Extracted entries section start

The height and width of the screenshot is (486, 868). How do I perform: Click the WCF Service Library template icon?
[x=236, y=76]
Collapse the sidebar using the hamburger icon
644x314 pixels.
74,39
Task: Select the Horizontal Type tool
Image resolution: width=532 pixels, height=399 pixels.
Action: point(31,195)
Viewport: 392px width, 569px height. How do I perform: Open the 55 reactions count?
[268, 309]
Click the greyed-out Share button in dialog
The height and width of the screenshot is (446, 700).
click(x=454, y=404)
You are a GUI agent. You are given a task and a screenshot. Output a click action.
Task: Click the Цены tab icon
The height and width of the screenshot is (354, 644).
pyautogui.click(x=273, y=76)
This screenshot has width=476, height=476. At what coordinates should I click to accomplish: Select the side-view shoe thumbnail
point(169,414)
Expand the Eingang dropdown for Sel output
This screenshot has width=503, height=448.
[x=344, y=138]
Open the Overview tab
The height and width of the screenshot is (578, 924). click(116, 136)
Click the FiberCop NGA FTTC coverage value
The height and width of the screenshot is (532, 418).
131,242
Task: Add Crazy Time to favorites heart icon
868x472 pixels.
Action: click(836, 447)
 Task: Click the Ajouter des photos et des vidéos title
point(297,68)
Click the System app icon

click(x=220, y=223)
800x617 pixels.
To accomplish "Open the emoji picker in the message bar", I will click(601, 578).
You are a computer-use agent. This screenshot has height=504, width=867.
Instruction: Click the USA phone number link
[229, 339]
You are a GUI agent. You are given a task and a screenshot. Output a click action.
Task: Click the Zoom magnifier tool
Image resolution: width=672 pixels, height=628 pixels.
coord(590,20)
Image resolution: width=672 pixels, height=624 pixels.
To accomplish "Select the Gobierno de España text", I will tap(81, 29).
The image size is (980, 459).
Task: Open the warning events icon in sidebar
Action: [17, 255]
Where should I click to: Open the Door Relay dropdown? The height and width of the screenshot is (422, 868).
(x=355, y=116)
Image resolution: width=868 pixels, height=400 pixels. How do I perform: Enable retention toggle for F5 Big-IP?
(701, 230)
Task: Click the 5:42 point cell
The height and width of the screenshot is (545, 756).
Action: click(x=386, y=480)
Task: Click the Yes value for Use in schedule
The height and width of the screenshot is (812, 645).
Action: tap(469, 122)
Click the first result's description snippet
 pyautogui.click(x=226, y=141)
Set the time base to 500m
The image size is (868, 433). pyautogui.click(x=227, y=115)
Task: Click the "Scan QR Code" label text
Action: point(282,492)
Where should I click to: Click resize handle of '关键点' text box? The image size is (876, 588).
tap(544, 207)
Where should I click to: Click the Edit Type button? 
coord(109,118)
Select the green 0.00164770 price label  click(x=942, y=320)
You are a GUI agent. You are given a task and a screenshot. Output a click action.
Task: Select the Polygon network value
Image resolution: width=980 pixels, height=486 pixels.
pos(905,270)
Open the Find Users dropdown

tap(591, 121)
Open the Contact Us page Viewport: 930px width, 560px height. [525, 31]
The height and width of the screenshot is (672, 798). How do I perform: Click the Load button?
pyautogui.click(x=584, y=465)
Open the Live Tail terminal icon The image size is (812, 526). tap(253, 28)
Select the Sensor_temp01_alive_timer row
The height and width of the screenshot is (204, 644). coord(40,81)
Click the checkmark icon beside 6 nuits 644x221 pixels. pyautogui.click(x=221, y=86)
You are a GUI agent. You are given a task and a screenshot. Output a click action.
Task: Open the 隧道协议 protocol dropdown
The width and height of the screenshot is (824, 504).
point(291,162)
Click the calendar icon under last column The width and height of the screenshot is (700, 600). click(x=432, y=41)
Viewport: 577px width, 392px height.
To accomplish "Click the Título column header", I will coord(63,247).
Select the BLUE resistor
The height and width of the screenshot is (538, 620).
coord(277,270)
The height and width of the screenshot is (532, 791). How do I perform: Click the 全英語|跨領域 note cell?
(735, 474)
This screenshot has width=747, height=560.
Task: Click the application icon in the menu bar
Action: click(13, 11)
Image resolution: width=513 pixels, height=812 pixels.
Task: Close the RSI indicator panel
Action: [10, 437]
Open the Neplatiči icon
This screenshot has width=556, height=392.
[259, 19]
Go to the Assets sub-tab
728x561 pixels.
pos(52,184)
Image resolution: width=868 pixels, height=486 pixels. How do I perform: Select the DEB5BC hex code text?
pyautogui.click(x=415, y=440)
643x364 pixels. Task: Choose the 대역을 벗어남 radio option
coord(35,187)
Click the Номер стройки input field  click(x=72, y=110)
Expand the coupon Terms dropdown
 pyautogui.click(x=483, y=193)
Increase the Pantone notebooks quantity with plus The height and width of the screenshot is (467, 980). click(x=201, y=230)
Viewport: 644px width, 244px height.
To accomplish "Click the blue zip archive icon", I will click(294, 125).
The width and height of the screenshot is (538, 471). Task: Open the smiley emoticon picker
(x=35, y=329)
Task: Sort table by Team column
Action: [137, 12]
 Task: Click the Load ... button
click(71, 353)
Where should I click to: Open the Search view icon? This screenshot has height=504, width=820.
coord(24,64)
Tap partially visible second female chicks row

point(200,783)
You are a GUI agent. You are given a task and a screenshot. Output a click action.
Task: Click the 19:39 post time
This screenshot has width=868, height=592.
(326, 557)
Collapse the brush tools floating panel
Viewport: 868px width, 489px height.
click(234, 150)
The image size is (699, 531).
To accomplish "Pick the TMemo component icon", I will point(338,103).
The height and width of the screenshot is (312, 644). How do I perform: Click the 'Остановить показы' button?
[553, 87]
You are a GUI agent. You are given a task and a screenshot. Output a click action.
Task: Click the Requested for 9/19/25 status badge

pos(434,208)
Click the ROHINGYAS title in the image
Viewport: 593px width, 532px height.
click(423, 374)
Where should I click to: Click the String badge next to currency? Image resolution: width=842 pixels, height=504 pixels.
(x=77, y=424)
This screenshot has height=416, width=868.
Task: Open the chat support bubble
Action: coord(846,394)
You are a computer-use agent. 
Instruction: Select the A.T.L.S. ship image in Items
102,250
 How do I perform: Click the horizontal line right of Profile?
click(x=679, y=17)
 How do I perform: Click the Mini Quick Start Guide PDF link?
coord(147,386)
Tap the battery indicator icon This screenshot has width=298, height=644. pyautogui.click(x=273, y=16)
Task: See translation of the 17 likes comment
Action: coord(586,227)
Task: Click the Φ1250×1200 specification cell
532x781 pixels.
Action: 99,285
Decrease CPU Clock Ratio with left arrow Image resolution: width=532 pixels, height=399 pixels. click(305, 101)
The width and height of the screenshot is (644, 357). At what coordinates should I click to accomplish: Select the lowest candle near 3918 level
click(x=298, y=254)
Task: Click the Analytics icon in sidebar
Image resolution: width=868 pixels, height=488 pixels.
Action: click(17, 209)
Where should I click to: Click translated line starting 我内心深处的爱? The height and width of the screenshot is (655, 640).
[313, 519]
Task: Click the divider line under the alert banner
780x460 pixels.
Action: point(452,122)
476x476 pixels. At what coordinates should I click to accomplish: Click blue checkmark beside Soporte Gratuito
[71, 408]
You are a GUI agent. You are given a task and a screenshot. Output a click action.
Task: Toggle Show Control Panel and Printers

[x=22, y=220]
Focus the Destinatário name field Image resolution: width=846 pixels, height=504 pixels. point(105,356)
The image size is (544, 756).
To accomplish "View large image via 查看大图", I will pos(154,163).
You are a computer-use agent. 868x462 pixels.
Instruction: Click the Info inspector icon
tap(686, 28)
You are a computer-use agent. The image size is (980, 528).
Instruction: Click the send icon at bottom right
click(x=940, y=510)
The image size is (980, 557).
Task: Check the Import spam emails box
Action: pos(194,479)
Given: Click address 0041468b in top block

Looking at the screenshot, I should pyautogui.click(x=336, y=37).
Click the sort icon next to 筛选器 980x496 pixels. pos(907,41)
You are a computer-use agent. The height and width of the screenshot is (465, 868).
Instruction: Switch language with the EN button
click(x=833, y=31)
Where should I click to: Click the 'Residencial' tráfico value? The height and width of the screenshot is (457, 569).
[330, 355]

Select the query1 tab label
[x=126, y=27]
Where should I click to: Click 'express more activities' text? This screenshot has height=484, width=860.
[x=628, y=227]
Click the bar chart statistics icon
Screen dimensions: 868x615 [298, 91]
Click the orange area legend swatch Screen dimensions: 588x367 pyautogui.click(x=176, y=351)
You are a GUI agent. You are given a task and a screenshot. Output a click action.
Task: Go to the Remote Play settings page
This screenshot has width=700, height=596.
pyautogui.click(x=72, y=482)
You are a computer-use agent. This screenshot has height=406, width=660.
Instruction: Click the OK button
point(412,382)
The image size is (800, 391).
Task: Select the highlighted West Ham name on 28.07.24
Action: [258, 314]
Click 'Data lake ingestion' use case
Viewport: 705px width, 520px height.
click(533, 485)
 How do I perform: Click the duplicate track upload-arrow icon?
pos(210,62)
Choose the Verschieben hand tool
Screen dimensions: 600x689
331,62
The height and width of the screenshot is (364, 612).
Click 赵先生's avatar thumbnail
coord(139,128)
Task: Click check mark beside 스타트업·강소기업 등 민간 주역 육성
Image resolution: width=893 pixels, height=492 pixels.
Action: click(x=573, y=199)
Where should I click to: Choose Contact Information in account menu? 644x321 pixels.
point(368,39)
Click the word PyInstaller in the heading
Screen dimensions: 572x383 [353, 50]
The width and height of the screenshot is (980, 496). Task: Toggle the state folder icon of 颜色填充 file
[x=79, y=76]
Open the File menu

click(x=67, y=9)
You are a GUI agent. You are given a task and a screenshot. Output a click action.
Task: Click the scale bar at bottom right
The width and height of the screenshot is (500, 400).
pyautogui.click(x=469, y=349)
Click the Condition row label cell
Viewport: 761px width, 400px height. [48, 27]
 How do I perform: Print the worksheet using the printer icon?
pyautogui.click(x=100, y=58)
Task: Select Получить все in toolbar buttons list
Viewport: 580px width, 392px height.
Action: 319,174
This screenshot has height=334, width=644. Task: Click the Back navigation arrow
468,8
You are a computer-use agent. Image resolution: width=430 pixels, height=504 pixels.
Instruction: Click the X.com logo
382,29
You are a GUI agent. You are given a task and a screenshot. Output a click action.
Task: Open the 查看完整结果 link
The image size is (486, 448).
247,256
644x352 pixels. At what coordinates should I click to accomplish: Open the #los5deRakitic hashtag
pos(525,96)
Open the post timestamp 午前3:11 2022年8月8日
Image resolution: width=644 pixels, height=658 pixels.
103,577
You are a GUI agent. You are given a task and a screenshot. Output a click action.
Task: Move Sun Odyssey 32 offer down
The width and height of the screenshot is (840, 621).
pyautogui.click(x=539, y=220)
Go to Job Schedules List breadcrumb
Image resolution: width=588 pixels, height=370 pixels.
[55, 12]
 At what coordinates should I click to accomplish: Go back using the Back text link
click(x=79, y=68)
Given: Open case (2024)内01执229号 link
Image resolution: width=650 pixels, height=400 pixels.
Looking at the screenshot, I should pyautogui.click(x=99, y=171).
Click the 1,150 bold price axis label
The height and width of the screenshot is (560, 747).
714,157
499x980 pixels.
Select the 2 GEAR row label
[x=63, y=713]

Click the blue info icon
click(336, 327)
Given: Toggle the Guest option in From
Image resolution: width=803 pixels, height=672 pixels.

Extracted entries section end

## Activity
Select the lines from the entries that include the word "computer".

## Task output
You are a computer-use agent. This screenshot has height=504, width=867.
You are a computer-use agent. 
You are a computer-use agent. 868x462 pixels.
You are a computer-use agent. The image size is (980, 528).
You are a computer-use agent. The height and width of the screenshot is (465, 868).
You are a computer-use agent. This screenshot has height=406, width=660.
You are a computer-use agent. Image resolution: width=430 pixels, height=504 pixels.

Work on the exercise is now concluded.